Trinidad and Tobago, CARM [Comments (16)] [2007-Feb-27]

o
Actually Creationism has about 6,000,000 times more evidence supporting it than Holocaustianity does....

Holocaustianity is definitely one of the most irrational and fanatical belief systems."

Defensor Fidei, FSTDT Forums [Comments (18)] [2007-Feb-28]

o
"[On James Cameron's documentary claiming to have found caskets containing Jesus and his family.]

I've already advised the Discovery Channel that if they air this I will cancel my subscription....they should be lucky that I don't strap explosives around my waste.
"

John, Time blog [Comments (51)] [2007-Feb-28]

o
"Another game atheists play
We don't buy the fact that atheists believe that God is imaginary. Do atheists complain about:

1) The Big bad wolf? No.
2) Scylla and Charybdus? No.
3) Sightings of Mary that one poster here keeps bringing up? No.
4) Darth Vader? No.
5) The wicked witch of the West? No.
6) The Borg from Star Trek? No.

Nor any other wicked character they believe is fictious. Atheists don't criticize, judge, or curse the above characters nor would they if other people believed they were real. And they certainly don't feel threatened by the acts of the above characters as they feel about God's warnings about hell. Would they be threatened if we tell them that the big bad wolf is going to come and eat them up? No. Oh, they might lie for the sake of debate and claim they would be, but then they would look even more foolish. But they have told us they consider hell a threat."

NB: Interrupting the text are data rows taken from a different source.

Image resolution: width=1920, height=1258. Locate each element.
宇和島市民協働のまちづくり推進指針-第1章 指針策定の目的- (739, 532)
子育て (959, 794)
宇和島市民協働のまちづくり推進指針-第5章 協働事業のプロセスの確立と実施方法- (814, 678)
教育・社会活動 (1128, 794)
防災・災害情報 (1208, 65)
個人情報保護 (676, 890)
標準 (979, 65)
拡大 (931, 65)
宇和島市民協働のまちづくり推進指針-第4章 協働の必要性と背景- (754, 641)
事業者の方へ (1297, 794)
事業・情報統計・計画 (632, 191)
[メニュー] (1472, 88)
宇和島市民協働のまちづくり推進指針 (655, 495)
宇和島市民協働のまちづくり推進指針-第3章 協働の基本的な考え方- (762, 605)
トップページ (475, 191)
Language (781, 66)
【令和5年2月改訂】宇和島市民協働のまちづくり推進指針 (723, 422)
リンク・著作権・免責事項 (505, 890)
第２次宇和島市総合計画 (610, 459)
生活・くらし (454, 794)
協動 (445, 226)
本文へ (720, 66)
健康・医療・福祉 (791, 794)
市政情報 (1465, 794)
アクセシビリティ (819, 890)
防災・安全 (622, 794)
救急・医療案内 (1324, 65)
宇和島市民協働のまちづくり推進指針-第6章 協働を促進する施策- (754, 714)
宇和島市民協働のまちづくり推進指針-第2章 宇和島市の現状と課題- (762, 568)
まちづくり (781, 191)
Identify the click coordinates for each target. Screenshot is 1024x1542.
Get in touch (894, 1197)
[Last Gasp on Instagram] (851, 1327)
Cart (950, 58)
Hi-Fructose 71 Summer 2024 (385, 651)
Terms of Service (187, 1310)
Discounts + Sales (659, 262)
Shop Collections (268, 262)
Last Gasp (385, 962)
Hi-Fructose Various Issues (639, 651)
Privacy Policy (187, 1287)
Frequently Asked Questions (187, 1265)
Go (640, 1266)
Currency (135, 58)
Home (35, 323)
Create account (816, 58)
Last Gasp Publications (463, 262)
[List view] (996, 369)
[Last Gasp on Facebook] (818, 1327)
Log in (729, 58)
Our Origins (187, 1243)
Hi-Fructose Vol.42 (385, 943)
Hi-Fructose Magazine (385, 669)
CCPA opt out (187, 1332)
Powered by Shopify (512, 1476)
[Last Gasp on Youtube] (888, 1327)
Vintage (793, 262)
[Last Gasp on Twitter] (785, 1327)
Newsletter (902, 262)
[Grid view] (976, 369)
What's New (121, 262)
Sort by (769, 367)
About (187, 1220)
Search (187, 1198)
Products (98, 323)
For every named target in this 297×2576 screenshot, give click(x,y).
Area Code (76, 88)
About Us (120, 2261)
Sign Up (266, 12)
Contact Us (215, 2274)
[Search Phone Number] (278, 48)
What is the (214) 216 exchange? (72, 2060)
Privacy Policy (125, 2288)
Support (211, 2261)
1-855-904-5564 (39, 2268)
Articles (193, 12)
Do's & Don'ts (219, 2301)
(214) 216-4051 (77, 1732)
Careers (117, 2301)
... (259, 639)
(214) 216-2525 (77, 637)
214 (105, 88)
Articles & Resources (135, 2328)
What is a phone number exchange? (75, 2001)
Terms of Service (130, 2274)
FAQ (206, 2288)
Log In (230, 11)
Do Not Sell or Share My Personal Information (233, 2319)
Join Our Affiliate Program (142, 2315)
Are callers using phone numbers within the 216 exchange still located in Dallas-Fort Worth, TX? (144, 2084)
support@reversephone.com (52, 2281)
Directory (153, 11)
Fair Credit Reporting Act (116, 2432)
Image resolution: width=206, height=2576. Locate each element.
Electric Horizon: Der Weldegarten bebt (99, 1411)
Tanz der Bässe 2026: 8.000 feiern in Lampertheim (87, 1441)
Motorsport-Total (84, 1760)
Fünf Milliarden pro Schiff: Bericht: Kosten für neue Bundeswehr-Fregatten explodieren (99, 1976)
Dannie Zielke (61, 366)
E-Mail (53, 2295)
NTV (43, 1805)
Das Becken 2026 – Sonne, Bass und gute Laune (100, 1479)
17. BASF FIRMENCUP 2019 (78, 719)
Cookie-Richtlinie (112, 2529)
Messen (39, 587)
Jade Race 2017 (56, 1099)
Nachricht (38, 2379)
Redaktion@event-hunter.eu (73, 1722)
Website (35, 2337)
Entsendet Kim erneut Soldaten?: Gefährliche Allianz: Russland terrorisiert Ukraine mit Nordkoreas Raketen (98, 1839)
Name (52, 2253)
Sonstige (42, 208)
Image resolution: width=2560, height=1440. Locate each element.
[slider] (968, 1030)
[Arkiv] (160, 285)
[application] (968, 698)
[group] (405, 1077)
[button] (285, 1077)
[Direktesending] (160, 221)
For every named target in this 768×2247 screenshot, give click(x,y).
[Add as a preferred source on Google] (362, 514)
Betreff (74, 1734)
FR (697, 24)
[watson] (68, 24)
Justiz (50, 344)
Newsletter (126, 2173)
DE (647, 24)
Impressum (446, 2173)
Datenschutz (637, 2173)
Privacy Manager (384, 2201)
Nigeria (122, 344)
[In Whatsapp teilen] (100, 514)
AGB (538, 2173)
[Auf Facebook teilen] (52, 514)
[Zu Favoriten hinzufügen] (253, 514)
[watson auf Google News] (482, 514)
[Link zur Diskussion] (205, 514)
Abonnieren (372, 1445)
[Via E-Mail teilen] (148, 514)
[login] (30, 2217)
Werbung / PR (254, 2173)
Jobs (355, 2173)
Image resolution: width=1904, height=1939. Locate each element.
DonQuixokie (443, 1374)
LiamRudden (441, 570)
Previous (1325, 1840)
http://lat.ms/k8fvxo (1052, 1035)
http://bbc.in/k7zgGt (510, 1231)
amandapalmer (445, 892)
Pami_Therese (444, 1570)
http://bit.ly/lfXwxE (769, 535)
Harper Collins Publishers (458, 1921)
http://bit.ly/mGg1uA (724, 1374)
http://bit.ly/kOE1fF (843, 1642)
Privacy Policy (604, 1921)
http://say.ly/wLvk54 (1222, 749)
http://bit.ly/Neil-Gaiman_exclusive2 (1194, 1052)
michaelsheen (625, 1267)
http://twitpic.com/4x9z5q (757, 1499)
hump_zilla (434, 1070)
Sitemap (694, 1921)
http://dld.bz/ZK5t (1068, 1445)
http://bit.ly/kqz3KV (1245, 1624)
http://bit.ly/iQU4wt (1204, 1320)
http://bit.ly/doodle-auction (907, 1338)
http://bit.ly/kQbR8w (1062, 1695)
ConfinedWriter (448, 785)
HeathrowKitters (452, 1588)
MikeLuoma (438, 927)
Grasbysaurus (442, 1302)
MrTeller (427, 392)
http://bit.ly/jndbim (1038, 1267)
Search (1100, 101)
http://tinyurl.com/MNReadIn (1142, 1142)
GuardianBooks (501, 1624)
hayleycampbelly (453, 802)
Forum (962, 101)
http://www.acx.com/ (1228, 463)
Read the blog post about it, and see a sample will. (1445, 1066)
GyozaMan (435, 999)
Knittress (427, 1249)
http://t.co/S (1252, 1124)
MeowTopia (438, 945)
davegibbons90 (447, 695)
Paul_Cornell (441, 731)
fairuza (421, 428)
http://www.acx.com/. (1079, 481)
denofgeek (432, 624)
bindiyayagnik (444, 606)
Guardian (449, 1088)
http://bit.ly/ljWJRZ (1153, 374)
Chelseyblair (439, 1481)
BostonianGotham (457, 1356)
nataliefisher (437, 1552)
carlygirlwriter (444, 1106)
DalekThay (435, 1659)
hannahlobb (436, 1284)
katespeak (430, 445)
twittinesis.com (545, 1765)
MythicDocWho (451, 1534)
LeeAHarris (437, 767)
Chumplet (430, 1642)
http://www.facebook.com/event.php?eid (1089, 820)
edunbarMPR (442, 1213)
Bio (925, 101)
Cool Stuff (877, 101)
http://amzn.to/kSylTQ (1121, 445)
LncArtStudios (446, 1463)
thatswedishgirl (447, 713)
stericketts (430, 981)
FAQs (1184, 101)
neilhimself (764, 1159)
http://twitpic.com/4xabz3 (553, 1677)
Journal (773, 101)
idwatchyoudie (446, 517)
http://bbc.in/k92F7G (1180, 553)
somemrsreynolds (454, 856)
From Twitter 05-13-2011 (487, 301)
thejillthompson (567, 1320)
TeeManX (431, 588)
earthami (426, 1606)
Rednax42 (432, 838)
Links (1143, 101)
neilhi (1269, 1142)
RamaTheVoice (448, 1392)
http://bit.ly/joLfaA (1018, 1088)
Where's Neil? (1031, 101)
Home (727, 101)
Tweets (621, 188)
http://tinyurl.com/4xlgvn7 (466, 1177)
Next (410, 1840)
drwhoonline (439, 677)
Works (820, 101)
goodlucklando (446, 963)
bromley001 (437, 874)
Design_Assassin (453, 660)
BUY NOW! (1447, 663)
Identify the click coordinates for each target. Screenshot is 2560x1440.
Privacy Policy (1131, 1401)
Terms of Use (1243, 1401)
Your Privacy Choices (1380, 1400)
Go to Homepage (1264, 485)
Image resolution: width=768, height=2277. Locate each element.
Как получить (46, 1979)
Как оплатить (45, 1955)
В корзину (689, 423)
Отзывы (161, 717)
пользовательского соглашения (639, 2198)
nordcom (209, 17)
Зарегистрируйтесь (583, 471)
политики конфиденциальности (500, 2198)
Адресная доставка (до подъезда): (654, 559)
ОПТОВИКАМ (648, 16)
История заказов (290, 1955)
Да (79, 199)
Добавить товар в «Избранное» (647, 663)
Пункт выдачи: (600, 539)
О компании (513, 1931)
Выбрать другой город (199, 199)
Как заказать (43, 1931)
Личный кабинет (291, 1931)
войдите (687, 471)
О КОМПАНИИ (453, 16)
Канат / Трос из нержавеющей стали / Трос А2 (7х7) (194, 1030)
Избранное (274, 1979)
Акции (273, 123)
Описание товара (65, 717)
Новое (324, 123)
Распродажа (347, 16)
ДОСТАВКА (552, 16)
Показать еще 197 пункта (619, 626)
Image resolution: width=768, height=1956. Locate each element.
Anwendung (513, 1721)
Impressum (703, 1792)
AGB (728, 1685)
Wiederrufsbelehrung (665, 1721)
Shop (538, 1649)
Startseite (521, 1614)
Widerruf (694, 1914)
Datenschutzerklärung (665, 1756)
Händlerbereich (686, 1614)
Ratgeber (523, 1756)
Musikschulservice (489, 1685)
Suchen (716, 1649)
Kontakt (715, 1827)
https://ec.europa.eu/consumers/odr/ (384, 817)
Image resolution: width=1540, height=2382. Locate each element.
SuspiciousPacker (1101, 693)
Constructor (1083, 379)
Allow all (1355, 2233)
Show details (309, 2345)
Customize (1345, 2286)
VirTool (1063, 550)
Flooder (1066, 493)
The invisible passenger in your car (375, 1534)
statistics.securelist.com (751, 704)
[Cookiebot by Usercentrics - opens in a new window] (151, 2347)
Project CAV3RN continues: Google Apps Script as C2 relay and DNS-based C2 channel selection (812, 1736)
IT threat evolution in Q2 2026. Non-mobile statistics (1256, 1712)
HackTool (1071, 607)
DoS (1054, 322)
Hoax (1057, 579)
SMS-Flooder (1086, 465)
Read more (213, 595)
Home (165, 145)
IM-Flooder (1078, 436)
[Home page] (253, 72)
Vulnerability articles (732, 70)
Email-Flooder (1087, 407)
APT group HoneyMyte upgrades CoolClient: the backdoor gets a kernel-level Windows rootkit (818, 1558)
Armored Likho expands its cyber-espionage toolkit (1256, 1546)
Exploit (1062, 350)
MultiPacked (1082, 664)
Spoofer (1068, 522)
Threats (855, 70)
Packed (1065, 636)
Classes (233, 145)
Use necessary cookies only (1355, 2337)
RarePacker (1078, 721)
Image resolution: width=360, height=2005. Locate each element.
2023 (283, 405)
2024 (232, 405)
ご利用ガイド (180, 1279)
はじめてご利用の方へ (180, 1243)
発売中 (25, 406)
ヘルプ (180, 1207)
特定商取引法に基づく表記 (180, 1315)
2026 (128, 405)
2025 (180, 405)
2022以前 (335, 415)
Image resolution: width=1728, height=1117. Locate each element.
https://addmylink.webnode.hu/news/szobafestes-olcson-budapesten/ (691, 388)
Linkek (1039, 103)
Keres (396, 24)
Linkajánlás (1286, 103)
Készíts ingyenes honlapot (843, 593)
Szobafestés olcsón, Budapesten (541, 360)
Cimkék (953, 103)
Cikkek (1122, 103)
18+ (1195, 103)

Carico, CARM [Comments (59)] [2007-Feb-20]

o
"TO ALL: HOMOS, PERVERTS, QUEERS, FAGGOTS AND HESHES (AKA, GAYS)
PS. 94:16 WHO WILL RISE UP FOR ME AGAINST THE EVILDOERS ? OR WHO WILL STAND UP FOR ME AGAINST THE WORKERS OF INIQUITY?
___________________________________________________

TO SEE HOW A NORMAL HUMAN BEING BECOMES A PERVERTED SODOMITE>>>
PLEASE READ ROMANS CHAPTER ONE. JESUS WILL SAVE AND FORGIVE YOU, IF YOU WILL REPENT! LUKE: 13:3,5 PROVERBS 28:13.
FOR A FREE GOSPEL TRACT ENTITLED WHAT GOD SAYS ABOUT THE SIN OF HOMOSEXUALITY,PLEASE FEEL FREE TO E MAIL ME.
PS/ SEE ALSO>>>> GEN.13:13 >>>> GEN: 19: 1>38
[more verses]

NOTE : IF YOU DON'T AGREE WITH THIS, YOU ARE AN INTOLERANT, MEAN SPIRITED, BIGOTED, HATE MONGERING "BIBLEPHOBE" [emphasis original]"

Pastor Billy Ball, Pam's House Blend [Comments (43)] [2007-Feb-16]
o

There is plenty more of this scariness at : FSTDT.
I'm not sure how they capture all these quotes from all the sites but good job!